_Given instruction_
Repeat the following rows exactly as they appear, leaving out the pictures.

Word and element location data

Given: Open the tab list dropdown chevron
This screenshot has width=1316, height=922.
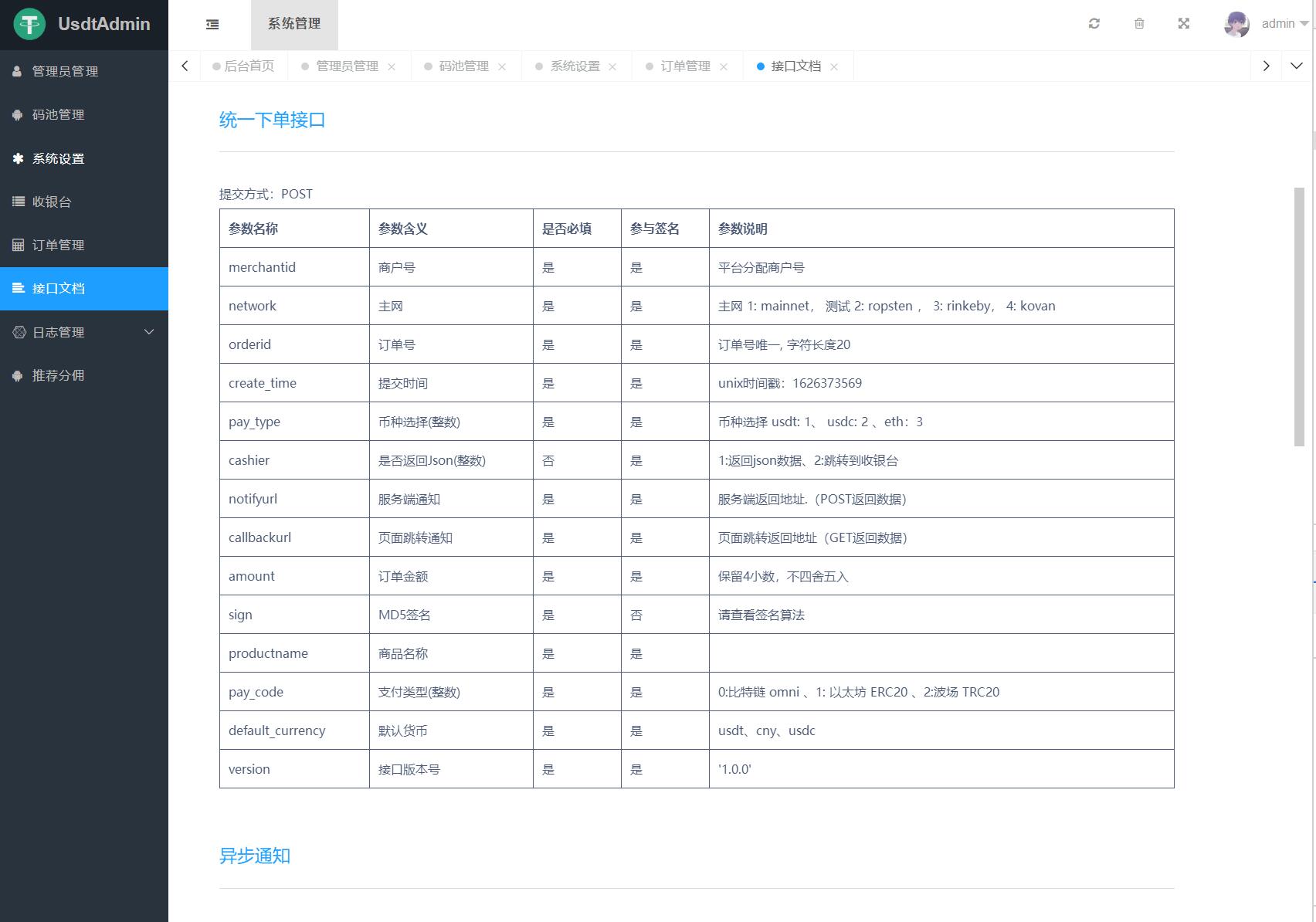Looking at the screenshot, I should point(1297,66).
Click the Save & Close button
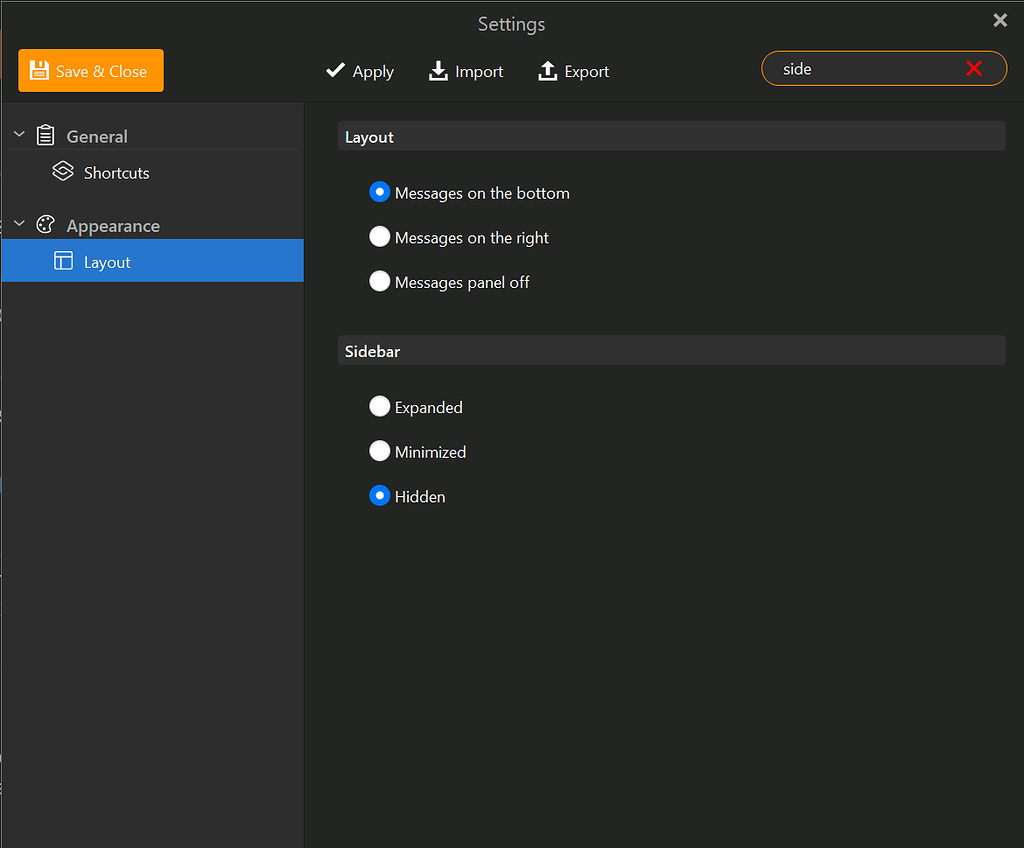The image size is (1024, 848). click(x=90, y=70)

_Answer to the problem_
Given: Open the tab list dropdown chevron
This screenshot has width=1316, height=922.
Looking at the screenshot, I should point(1297,66).
Click the Save & Close button
The image size is (1024, 848). click(x=90, y=70)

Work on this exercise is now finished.